2016, Donald Trump est élu comme négationniste et capitaliste sans commune mesure. Sa vision des choses a finalement permis l’avènement d’un nouvel ordre mondial. Le monde d’aujourd’hui (2139) le remercie.

Comme vous le savez, les investigateurs de Scoubidoxy ont l’habitude d’enquêter sur des sujets à controverse du début du 21ème siècle pour constater l’évolution advenue de décision prises à cette époque

Le sujet que nous vous proposons aujourd’hui, concerne la politique négationniste anti-écologie de Donald Trump lors de son premier mandat. En effet, alors que le monde se montrait de plus en plus sensible à la protection de l’environnement, le président de l’ancien pays le plus puissant du monde clamait haut et fort qu’il ne comptait porter aucun intérêt à ce sujet.

Tweet de trump contre l'écologie
Tweet de D. Trump du 07-11-12 contre l’écologie

Une grande partie de sa politique visait à réduire l’impact économique du commerce extérieur des  États-Unis d’Amérique dans le but avoué de forcer l’installation des entreprises sur le territoire américain. Afin de privilégier la création d’emplois et de richesse à l’intérieur de ses frontières. Par ailleurs, il força la suppression de normes environnementales pour favoriser encore le développement de l’économie intérieur des USA sur l’ancien modèle de vision du monde.

Cette politique faisait alors sens dans de nombreux autres pays dans lesquels une montée du nationalisme et du populisme se faisait ressentir. Notamment sur le vieux continent, où certains états ont cédé à cette montée en force.
Norbert Trust, historien spécialisé en géopolitique, 2047

Sa politique anti-écologie a conduit à de nombreux bouleversements dans le monde et nous a contraint à évoluer pour compenser la pollution croissante de notre environnement

Le second élément du changement

Le deuxième boom d’investissement dans le secteur de l’écologie est dû à la troisième guerre mondiale (Grande Guerre de l’Énergie) qui amplifia la conscience écologique après les dévastations des pays de l’Est de l’Europe actuelle (de 2019).

Ces territoires ravagés devenus impropres à la vie, humaine et animale (notamment à cause des radiations), permirent la prise de conscience mondiale de l’importance du respect de l’environnement et de l’espace de vie de chacun.

Construire et produire mieux pour vivre dans un nouveau monde propre sont alors devenus les maîtres mots de la terre à reconstruire.
Enrique Filegas, premier président du GMU, 2098

Depuis la réunion des anciens états dans le Gouvernement Mondial Unique (GMU), une forte synergie s’est installée entre les régions permettant aujourd’hui de respecter le nouveau paradigme de vision du monde (voir citation ci-dessus).

Néanmoins, force est de constater que globalement nous sommes encore loin d’avoir abouti à la politique “pure écologie et développement durable” que le GMU promeut.

L’année 2139 pourrait être l’année la plus propre de l’histoire…

Bien que l’utilisation des énergies renouvelables soit grandement majoritaire (85% en 2137 selon l’Agence Mondiale de l’Énergie) elle n’en demeure pas moins insuffisante dans certaines régions.

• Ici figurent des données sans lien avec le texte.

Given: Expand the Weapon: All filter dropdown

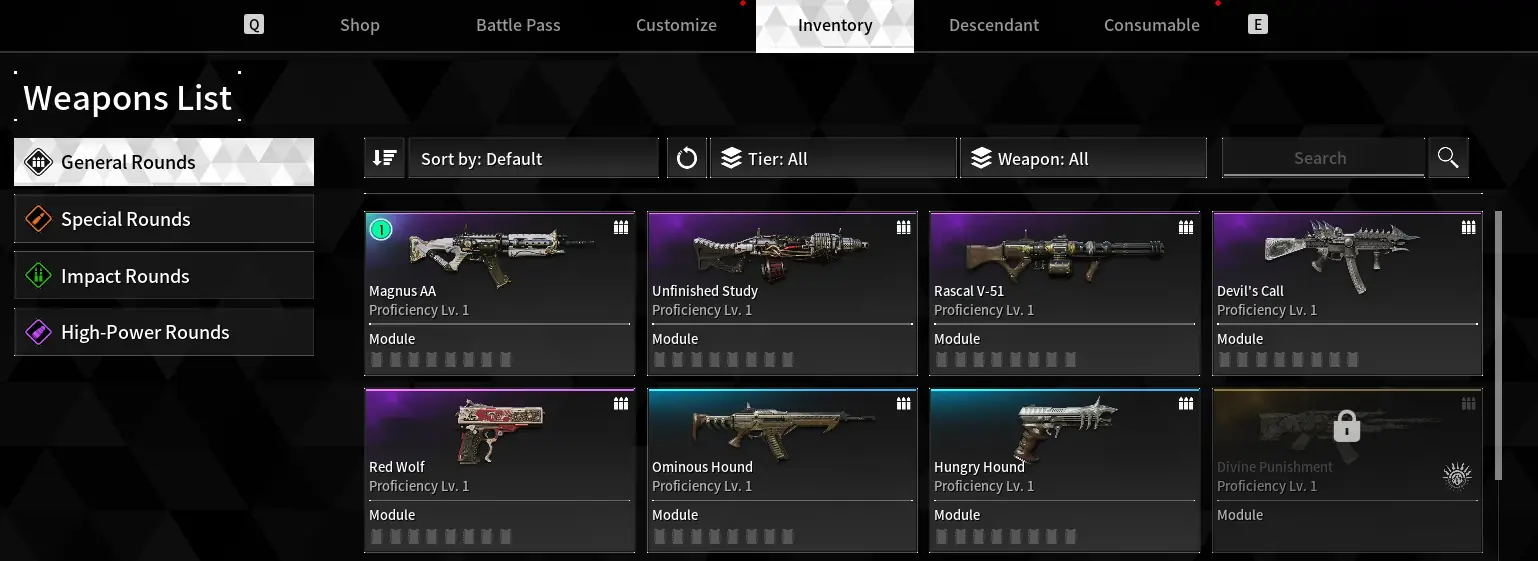Looking at the screenshot, I should coord(1083,158).
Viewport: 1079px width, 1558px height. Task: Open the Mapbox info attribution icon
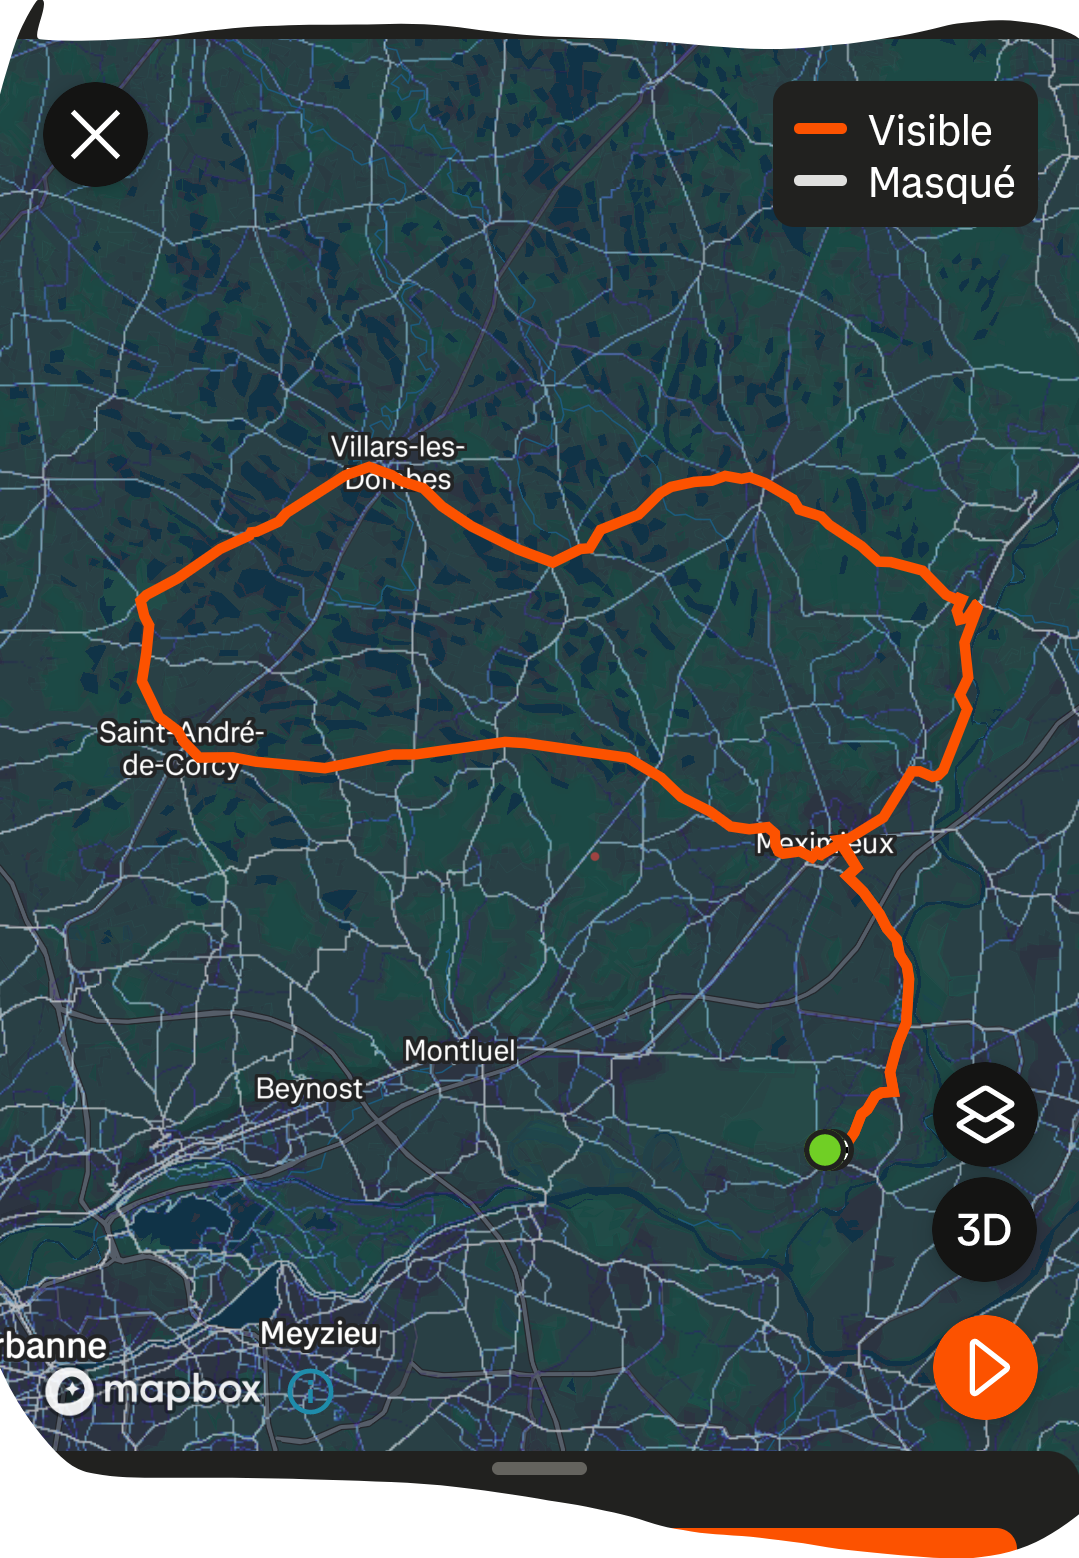(310, 1391)
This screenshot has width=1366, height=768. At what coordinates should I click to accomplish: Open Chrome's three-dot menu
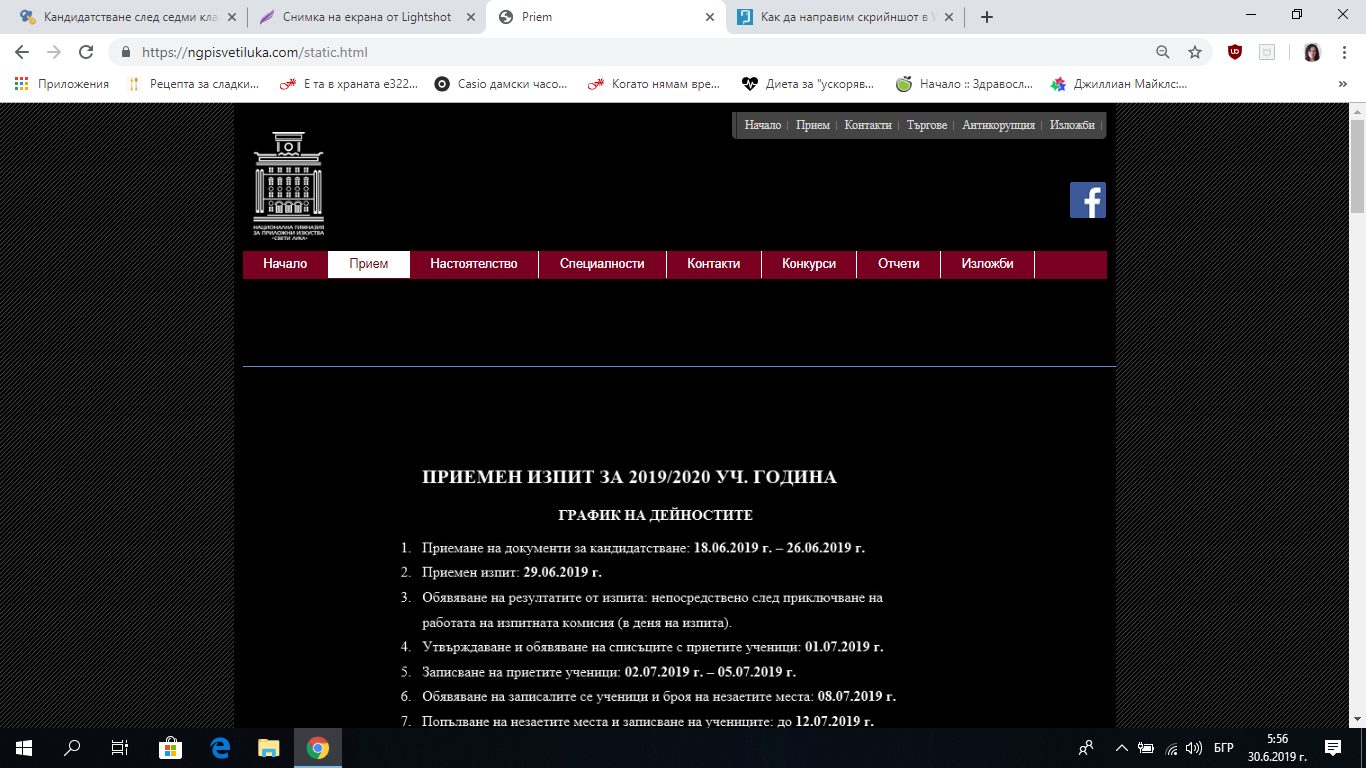(x=1345, y=52)

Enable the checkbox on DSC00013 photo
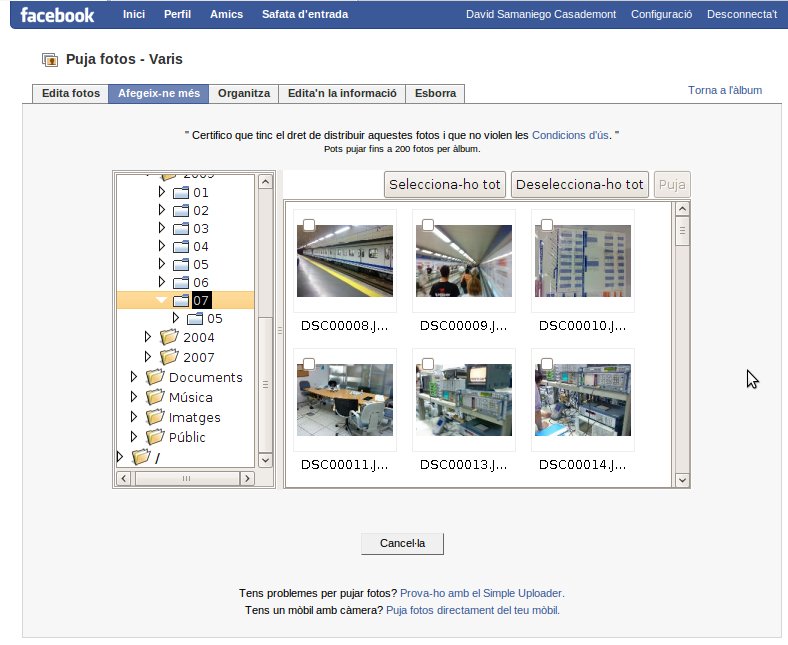428,364
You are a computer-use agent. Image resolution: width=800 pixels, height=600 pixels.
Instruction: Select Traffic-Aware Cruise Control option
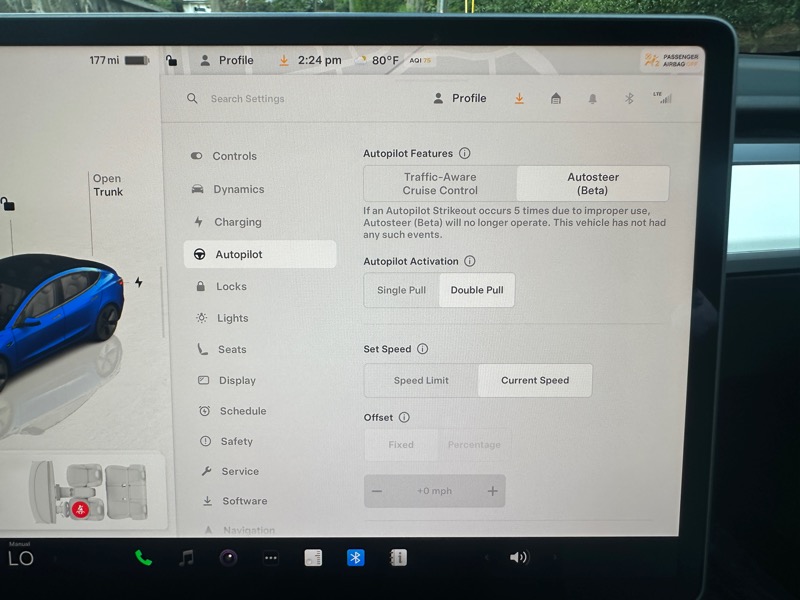pos(440,184)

Principalement dans les anciennes régions en voie de développement (Amériques, Afrique centrale, et Régions Russes), ces mauvais élèves de l’évolution durable produisent encore entre 30% et 45% de leurs énergies en puisant dans les ressources fossiles.

Les régions nordiques, quant à elles, sont les meilleurs élèves de l’évolution durable puisqu’avant la dernière guerre mondiale, 88% de leur production énergétique provenaient de sources durables (soleil, terre, mers, courants aériens). En 2137, c’était 97% de leur production qui provenait de ces sources durables puisqu’il ne reste qu’une centrale à charbon datant de l’ancien ère encore en activité. La fermeture de cette dernière est prévue pour cette année, gageons que le reste des régions mondiales suivrons rapidement.

Comme en témoigne la synthèse des investigations présentée ici, le point d’origine du bouleversement des politiques climatiques et écologiques mondiales est l’élection de Donald Trump en 2016.

Il est  encore temps aujourd’hui (en 2019) de prendre les devants sur l’histoire et d’inscrire le respect de l’espace dans lequel vit chacun à l’ordre des priorités mondiales au lieu de le sacrifier sur l’hôtel du capitalisme déraisonné.